🤖 AI Summary
This work addresses the challenge of real-time query correction, which demands both high accuracy and low latency—requirements that existing Chain-of-Thought (CoT) methods struggle to meet due to their substantial reasoning overhead. To overcome this limitation, the authors propose a novel three-stage Answer-Reasoning-Answer paradigm, introducing the Sandwich Reasoning framework: an initial answer is first generated, followed by explicit reasoning that produces a refined answer. Consistency between the initial and final answers is enforced through a consistency-aware reinforcement learning objective.

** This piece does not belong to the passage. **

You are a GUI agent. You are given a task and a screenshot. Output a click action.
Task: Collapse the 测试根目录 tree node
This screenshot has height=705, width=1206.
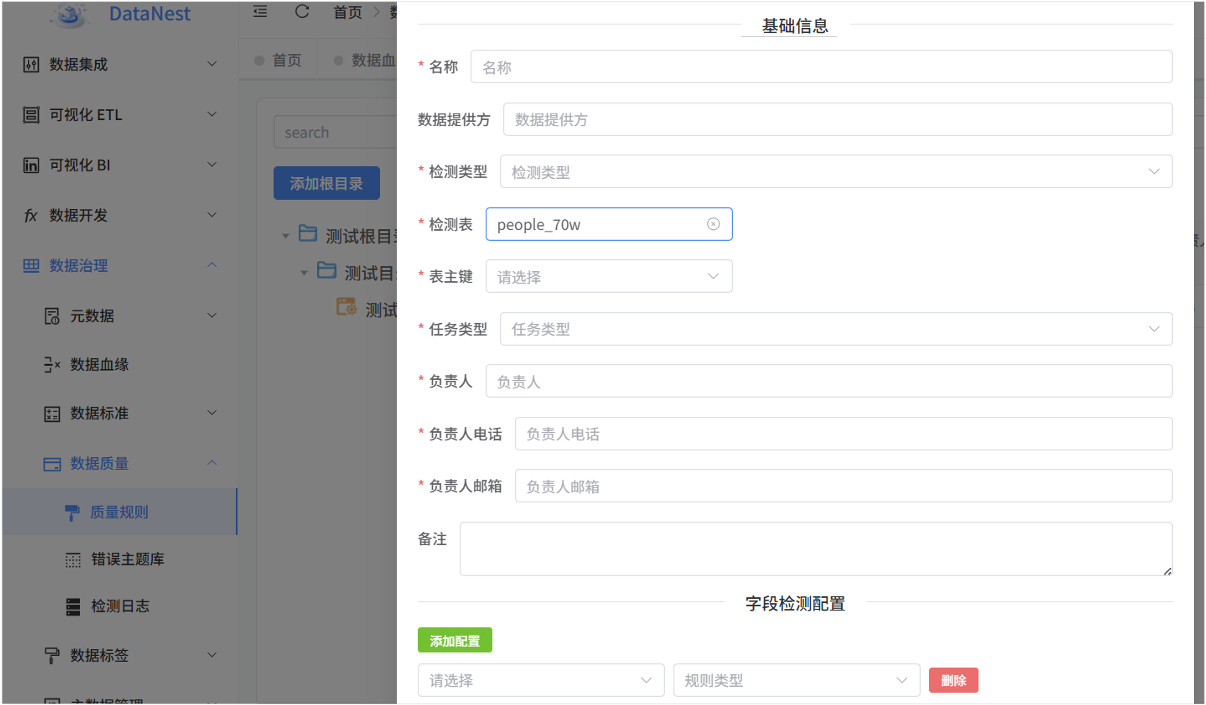(286, 233)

The approach further integrates interval-based rejection sampling and optimized autoregressive decoding. Empirical results demonstrate that this method achieves state-of-the-art accuracy comparable to standard CoT while reducing inference latency by 40%–70%, substantially outperforming current real-time correction techniques.
📝 Abstract
Query correction is a critical entry point in modern search pipelines, demanding high accuracy strictly within real-time latency constraints. Chain-of-Thought (CoT) reasoning improves accuracy but incurs prohibitive latency for real-time query correction. A potential solution is to output an answer before reasoning to reduce latency; however, under autoregressive decoding, the early answer is independent of subsequent reasoning, preventing the model from leveraging its reasoning capability to improve accuracy. To address this issue, we propose Sandwich Reasoning (SandwichR), a novel approach that explicitly aligns a fast initial answer with post-hoc reasoning, enabling low-latency query correction without sacrificing reasoning-aware accuracy. SandwichR follows an Answer-Reasoning-Answer paradigm, producing an initial correction, an explicit reasoning process, and a final refined correction. To align the initial answer with post-reasoning insights, we design a consistency-aware reinforcement learning (RL) strategy: a dedicated consistency reward enforces alignment between the initial and final corrections, while margin-based rejection sampling prioritizes borderline samples where reasoning drives the most impactful corrective gains. Additionally, we construct a high-quality query correction dataset, addressing the lack of specialized benchmarks for complex query correction. Experimental results demonstrate that SandwichR achieves SOTA accuracy comparable to standard CoT while delivering a 40-70% latency reduction, resolving the latency-accuracy trade-off in online search.